Maka demikianlah, antologi telah tercetak. Semula saya tidak tahu siapa-siapa saja yang telah mengirimkan puisi, karena saya tidak terlibat langsung dalam proses pencetakan. Namun saya kaget ketika mencermati satu per satu nama dari 21 penulis, tidak ada Adhi Tiana! Saya sedih, sungguh amat disayangkan, dia yang membawa angin menuju keabadian, tapi dia tidak abadi bersama kami. &^%$#@!?

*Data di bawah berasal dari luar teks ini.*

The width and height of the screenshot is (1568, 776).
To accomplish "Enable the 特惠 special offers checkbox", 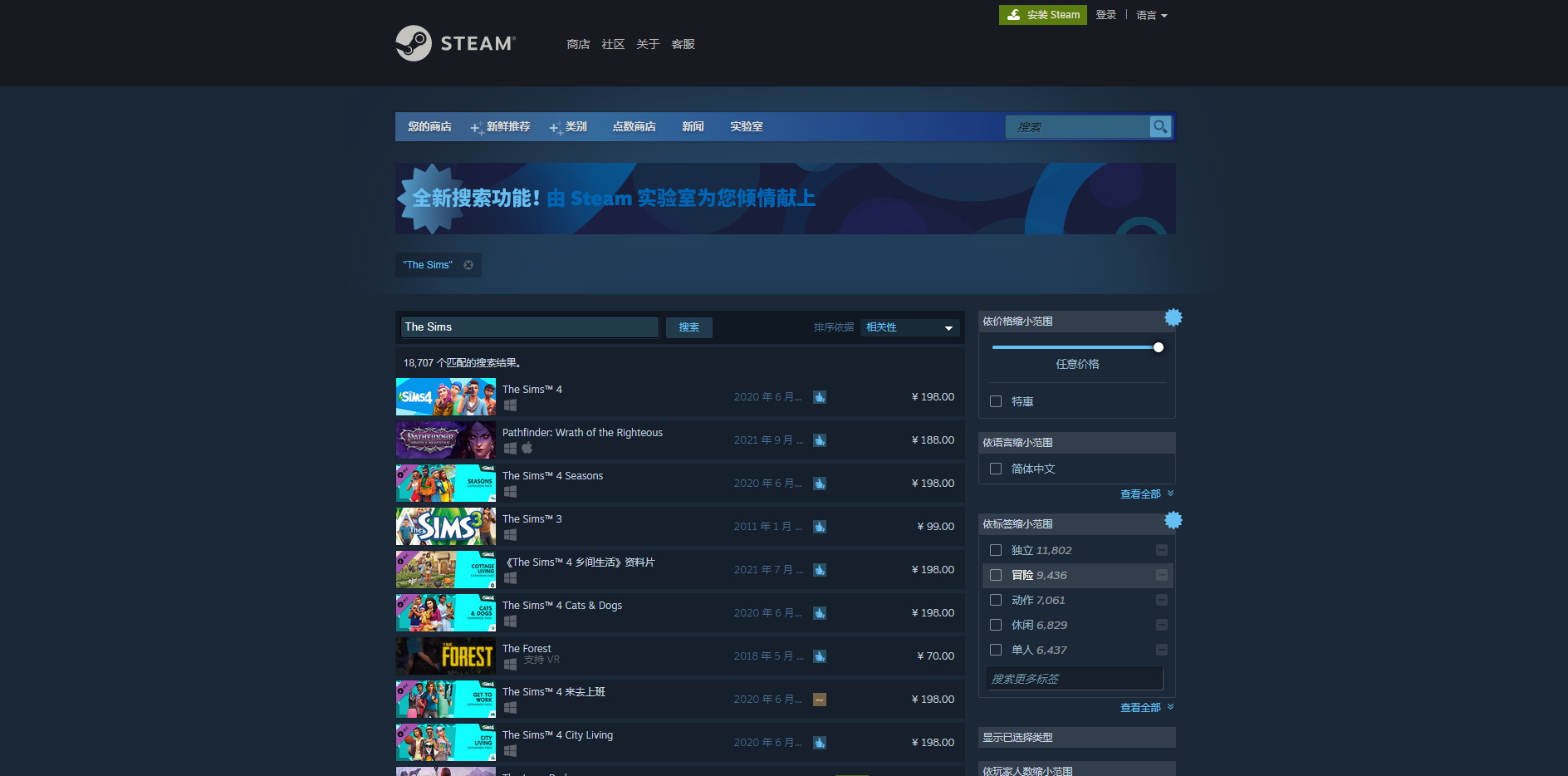I will click(x=996, y=401).
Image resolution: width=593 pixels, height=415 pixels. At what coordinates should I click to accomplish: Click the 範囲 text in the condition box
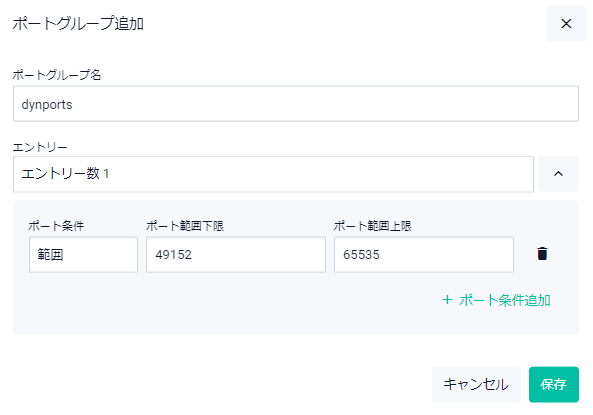click(x=50, y=255)
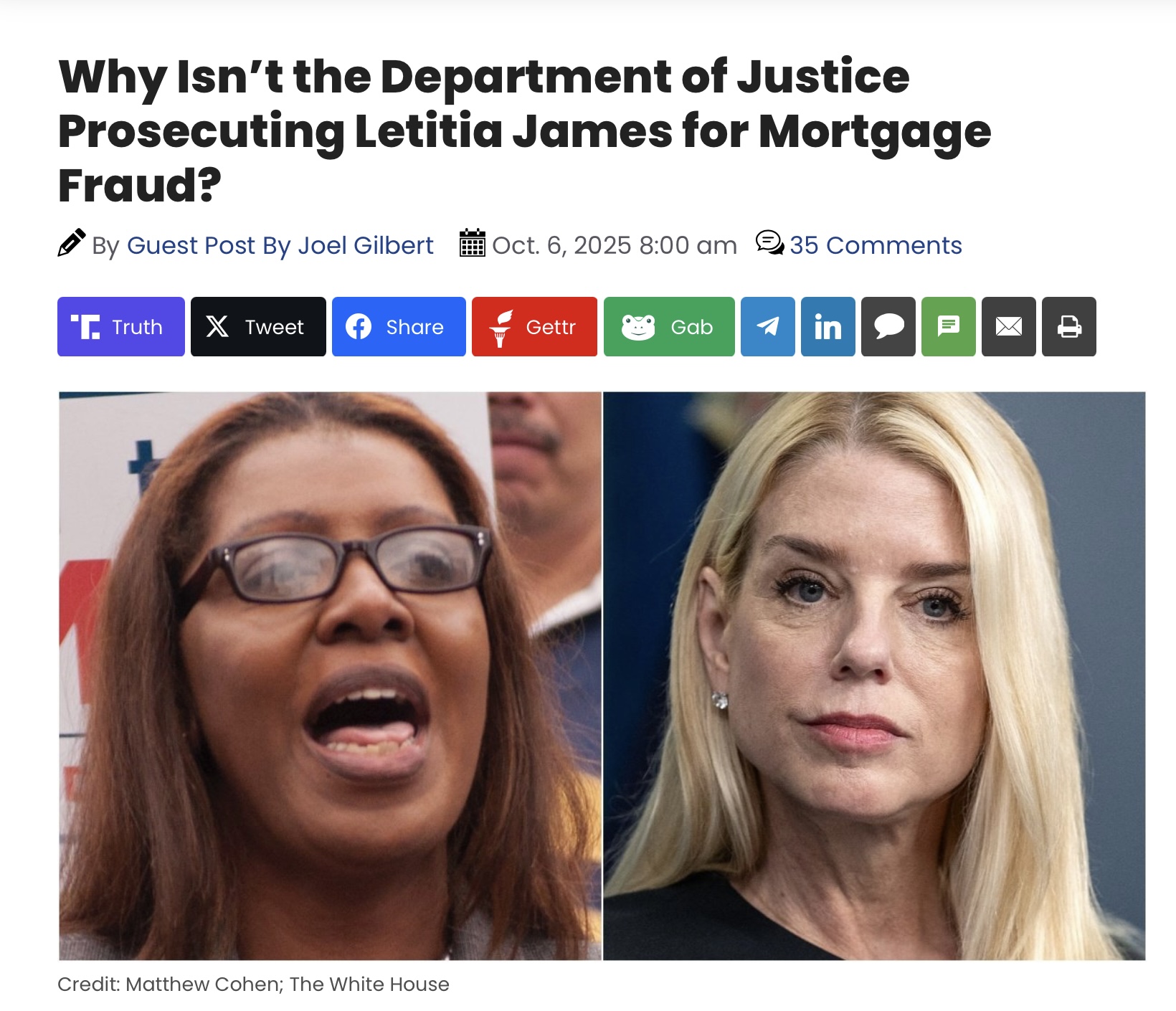
Task: Click the Telegram paper plane icon
Action: (768, 326)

Ketika menemukan sebuah foto kawan-kawan yang tidak ada saya di dalamnya, kadangkala saya berkelakar. Oh, foto itu saya yang jepret. Pada jaman itu memang jarang orang-orang ber-swafoto, karena handphone belum booming serta tak jamak yang memiliki tripod atau monopod dan sejenisnya. Jadi, harus ada satu orang yang memegang kamera di seberang, mengatur komposisi, lalu memencet tombol shutter, dan merelakan dirinya tidak terabadikan dalam gambar. Maka, dalam hal antologi ANGIN ini, Adhi Tiana lah pemencet tombol shutter itu. Dan saya tidak sedang berkelakar.
yuk lanjutkan,,
langkah pertama adalah memanggil calon-calon penulisnya dulu hehe
Syarat aneh yang Adhi ajukan kepada Tan Lioe Ie, agar setiap penulis mendapatkan kesempatan abadi dalam antologi, adalah bukti nyata dari keinginan Adhi untuk memberikan kesempatan kepada setiap anggota untuk berkontribusi, tanpa memandang kemampuan menulis mereka. Ini menunjukkan sebuah filosofi yang mendalam tentang inklusivitas, penerimaan, dan pentingnya setiap suara dalam sebuah komunitas.
Kenyataan bahwa Adhi sendiri tidak tercatat sebagai salah satu penulis dalam antologi tersebut, menambahkan lapisan lain dari pengorbanan dan ketulusan. Ia seperti fotografer yang memilih untuk berada di belakang kamera, mengabadikan momen tanpa menjadi bagian dari momen tersebut. Melalui perbuatan dan pengorbanannya, Adhi telah mengukir namanya tidak hanya dalam antologi itu, tapi juga dalam hati dan ingatan setiap orang yang terlibat dan akan membaca kisah ini.
Versi kelakar dari ending cerita ini adalah sebagai berikut. Menyadari bahwa hanya segelintir anak angin yang memiliki kemampuan menulis puisi dengan baik, maka Adhi Tiana memutuskan untuk tidak mengirim puisi satu pun. Siapa yang mau abadi bersama tulisan-tulisan yang kualitasnya dipertanyakan? Jatuh dong wibawa Adhi sebagai runner-up lomba cipta cerpen tingkat nasional! Kasihan Arie Mayuni dan Ika Permata Hati….
Oh, ya. Bagaimana dengan ide membuat antologi untuk alumni? Sudah mangkrak berapa tahun nih proyeknya? Gas, yuk dilanjutkan?